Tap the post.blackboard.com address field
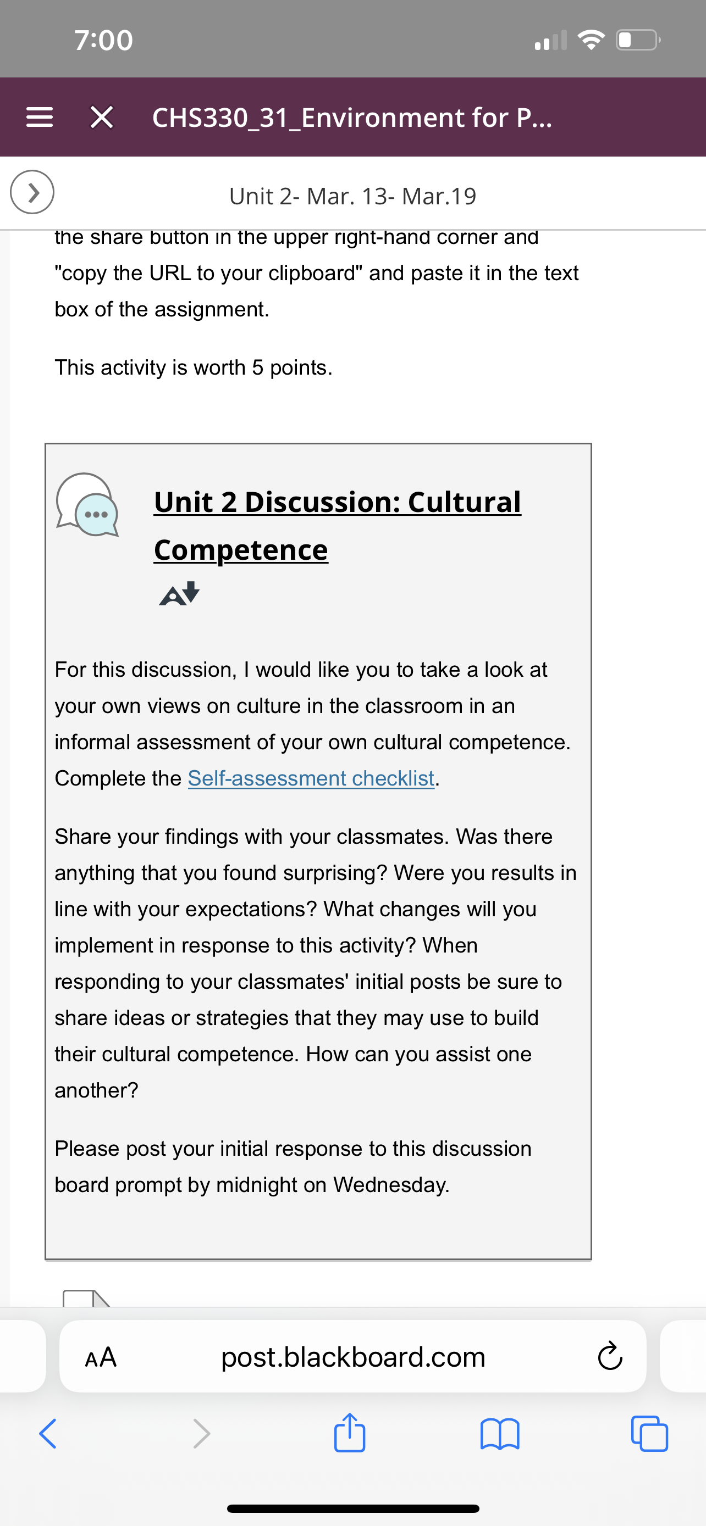 (x=353, y=1356)
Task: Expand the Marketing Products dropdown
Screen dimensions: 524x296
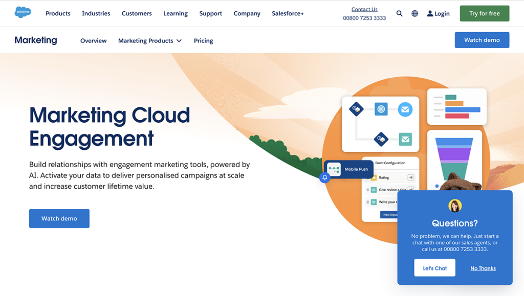Action: (149, 40)
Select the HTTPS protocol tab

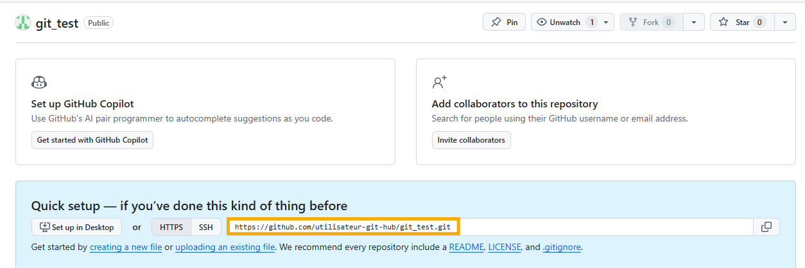click(171, 227)
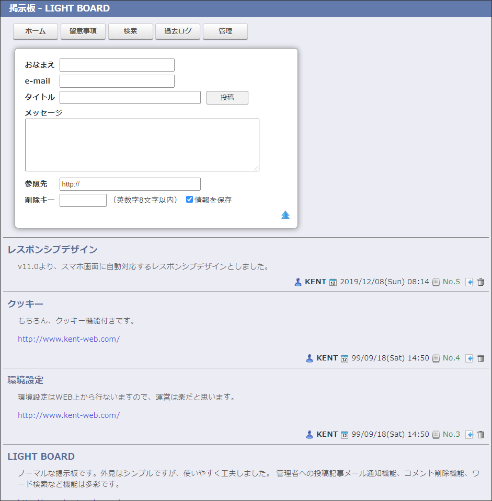Click the reply arrow icon on post No.4
Viewport: 492px width, 501px height.
(470, 358)
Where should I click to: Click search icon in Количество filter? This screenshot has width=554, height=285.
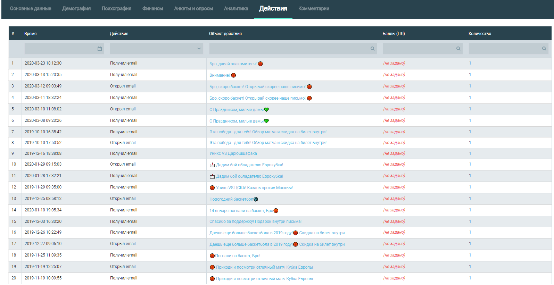(544, 49)
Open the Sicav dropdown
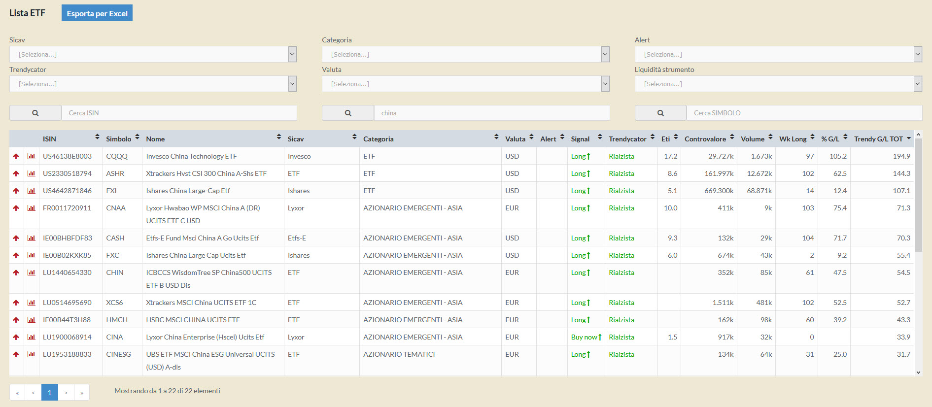 153,54
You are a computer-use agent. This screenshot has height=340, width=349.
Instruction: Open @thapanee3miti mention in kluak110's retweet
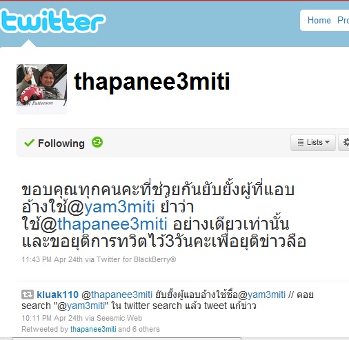pyautogui.click(x=117, y=294)
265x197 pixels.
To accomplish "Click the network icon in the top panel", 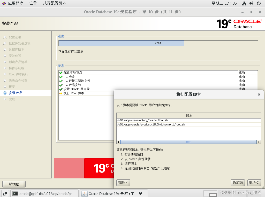I will click(244, 3).
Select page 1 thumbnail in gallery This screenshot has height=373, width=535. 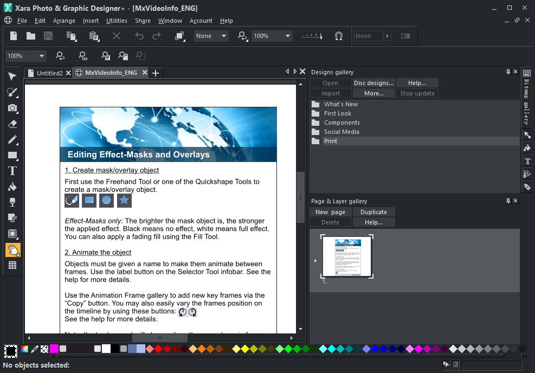coord(347,257)
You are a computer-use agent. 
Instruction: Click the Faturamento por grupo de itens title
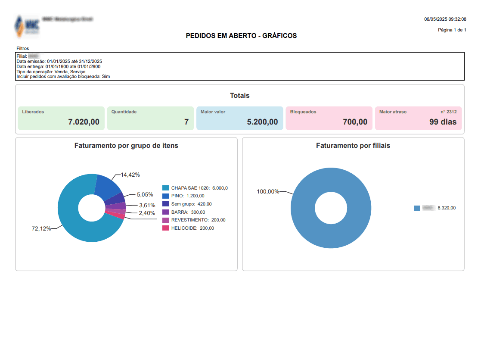(x=126, y=146)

- - - - -

§ **TASK BRIEF**
Line for line, output the entries above from the line with "Where should I" to the line with "265x197 pixels.", both included, and nothing more. Skip pictures.

§ **EXERCISE RESULT**
Where should I click to: Click search icon in Количество filter? This screenshot has width=554, height=285.
(544, 49)
Open the Sicav dropdown
 153,54
You are a computer-use agent. This screenshot has height=340, width=349.
Instruction: Open @thapanee3miti mention in kluak110's retweet
pyautogui.click(x=117, y=294)
265x197 pixels.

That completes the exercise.